■ STATED PROBLEM ■
Write out the rows from the very first line through the line that contains "Looking at the", including both ends and keeping every line word for word.

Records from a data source
☆ ☆ ☆ ☆ ☆ ☆ ☆

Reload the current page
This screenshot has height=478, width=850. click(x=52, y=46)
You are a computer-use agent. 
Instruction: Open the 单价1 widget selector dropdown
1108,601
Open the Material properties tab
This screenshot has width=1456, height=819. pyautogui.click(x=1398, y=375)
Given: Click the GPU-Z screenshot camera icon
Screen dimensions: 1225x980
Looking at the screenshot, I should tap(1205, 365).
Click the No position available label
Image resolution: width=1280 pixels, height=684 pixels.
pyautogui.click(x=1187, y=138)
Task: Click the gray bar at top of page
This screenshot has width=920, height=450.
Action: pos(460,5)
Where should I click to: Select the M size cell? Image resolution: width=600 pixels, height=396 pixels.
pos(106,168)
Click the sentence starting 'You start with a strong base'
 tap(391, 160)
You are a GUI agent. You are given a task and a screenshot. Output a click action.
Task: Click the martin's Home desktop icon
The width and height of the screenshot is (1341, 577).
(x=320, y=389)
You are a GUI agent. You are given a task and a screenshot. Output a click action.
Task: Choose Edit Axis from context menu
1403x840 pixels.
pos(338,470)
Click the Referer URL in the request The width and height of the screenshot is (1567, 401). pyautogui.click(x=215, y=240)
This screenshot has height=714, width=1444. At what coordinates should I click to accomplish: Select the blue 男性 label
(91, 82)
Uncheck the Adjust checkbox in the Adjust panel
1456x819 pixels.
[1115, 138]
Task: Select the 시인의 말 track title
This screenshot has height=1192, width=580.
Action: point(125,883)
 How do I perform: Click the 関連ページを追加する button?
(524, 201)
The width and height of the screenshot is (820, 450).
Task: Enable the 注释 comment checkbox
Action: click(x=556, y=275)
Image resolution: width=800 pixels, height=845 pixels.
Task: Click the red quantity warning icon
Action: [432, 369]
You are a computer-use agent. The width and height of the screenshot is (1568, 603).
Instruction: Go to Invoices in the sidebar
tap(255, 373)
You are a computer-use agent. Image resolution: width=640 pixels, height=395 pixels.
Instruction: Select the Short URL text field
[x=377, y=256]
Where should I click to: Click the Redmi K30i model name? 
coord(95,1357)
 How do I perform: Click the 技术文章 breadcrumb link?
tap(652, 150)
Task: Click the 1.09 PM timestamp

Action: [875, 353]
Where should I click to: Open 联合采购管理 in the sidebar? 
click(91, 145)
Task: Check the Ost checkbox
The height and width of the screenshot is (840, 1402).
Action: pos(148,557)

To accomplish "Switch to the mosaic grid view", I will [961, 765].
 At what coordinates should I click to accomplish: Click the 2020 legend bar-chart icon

☆ ☆ ☆ ☆ ☆ ☆ ☆

■ ANSWER BELOW ■
Reload the current page
This screenshot has height=478, width=850. click(x=52, y=46)
You are a computer-use agent. 
Instruction: Open the 单价1 widget selector dropdown
1108,601
Open the Material properties tab
This screenshot has width=1456, height=819. pyautogui.click(x=1398, y=375)
Given: Click the GPU-Z screenshot camera icon
Screen dimensions: 1225x980
Looking at the screenshot, I should tap(1205, 365).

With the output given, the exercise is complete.